DE SAM LAZARO: It’s a goal some in Washington support. The Bush administration has proposed that a quarter of U.S. food grain be sent in cash, and that idea has the support of many Democrats in Congress. But it gets nowhere in the influential House and Senate agriculture committees, whose members come predominantly from farm states. They’ve insisted that all assistance remain in the form of U.S.-grown commodities and shipped on U.S. flag carriers.

Representative Earl Pomeroy, a North Dakota Democrat, says cutting agencies a check instead of sending grain or cooking oils could do more damage in some developing countries.

Representative EARL POMEROY (D-ND): You go into some of these small economies with a check, buy a bunch of commodities for food aid, you’ve just drove prices out of sight. You hurt everybody else.
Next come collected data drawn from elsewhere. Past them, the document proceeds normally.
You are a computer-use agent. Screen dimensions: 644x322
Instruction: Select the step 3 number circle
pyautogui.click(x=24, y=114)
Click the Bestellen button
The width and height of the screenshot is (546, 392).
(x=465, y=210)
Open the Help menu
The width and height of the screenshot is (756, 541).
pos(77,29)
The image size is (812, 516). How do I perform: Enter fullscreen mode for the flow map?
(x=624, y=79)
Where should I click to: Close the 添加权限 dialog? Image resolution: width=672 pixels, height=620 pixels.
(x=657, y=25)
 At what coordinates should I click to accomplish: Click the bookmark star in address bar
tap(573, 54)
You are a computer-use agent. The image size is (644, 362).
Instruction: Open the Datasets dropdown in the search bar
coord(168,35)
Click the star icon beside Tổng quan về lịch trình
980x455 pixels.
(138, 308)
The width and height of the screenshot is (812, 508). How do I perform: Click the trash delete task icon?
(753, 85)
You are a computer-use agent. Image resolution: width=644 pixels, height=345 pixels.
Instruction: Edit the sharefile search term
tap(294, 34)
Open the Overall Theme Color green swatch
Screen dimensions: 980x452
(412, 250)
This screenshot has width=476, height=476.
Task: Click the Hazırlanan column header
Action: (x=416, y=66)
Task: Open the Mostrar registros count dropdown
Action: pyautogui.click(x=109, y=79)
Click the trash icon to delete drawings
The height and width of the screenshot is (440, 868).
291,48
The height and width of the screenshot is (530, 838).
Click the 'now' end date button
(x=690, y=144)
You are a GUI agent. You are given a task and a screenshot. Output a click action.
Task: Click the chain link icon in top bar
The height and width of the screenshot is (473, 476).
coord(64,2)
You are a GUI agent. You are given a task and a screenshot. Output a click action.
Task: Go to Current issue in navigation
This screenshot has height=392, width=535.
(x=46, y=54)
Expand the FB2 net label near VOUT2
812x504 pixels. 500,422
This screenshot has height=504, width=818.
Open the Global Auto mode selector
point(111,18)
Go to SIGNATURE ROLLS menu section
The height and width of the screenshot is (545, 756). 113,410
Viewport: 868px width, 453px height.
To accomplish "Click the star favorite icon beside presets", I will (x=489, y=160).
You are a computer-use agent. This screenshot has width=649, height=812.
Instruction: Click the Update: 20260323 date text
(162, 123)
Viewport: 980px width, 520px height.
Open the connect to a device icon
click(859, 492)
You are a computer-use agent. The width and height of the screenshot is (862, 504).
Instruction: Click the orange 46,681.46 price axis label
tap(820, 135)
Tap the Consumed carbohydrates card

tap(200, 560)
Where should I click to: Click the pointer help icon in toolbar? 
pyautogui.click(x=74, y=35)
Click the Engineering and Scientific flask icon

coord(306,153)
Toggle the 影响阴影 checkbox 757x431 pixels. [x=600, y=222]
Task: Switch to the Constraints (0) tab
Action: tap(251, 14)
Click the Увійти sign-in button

DE SAM LAZARO: More importantly, Pomeroy says he fears any changes could jeopardize fragile congressional support for what remains the world’s largest food aid program, even though it accounts for just $1.2 billion of the $280 billion U.S. farm program.

Rep. POMEROY: One of the things about the structure of our program is that it’s been able to sustain congressional support through all kinds of political circumstances. Even in the years I’ve been in Congress, I’ve seen very different environments relative to the receptivity of members of Congress to supporting foreign aid.

Ms. MCGROARTY: So for purchasing we want to be targeting associations. I mean, it’s impossible for us to deal individually with each farmer and each farm.

DE SAM LAZARO: World Food Program officials say they make local purchases carefully. They reject criticism that this causes prices to rise. But they’re not about to reject Food for Peace donations.

Mr. SCALPELLI: I am asked this question quite a bit, and I’m not going to bite the hand that helps feed essentially a million Malawians today, and the United States government is indeed the number one largest donor to Malawi still.

DE SAM LAZARO: Other food aid agencies, unlike CARE, say they must continue to monetize their U.S. donations.

(to Nick Ford): Would you not prefer just straight cash assistance?

NICK FORD (Catholic Relief Services): Absolutely, and that’s going to be a much more efficient use of the American taxpayers’ money. We still have a service to provide the target communities for our development activities. Monetization provides resources that do address the root causes of hunger and poverty in these countries.

DE SAM LAZARO: What all sides agree on is that more food aid, whether in cash or food, is needed. Only 30 percent of Malawi’s children receive even this spartan daily school meal, and that number could fall as global food prices continue their record rise.

For RELIGION & ETHICS NEWSWEEKLY, this is Fred de Sam Lazaro in Lilongwe, Malawi.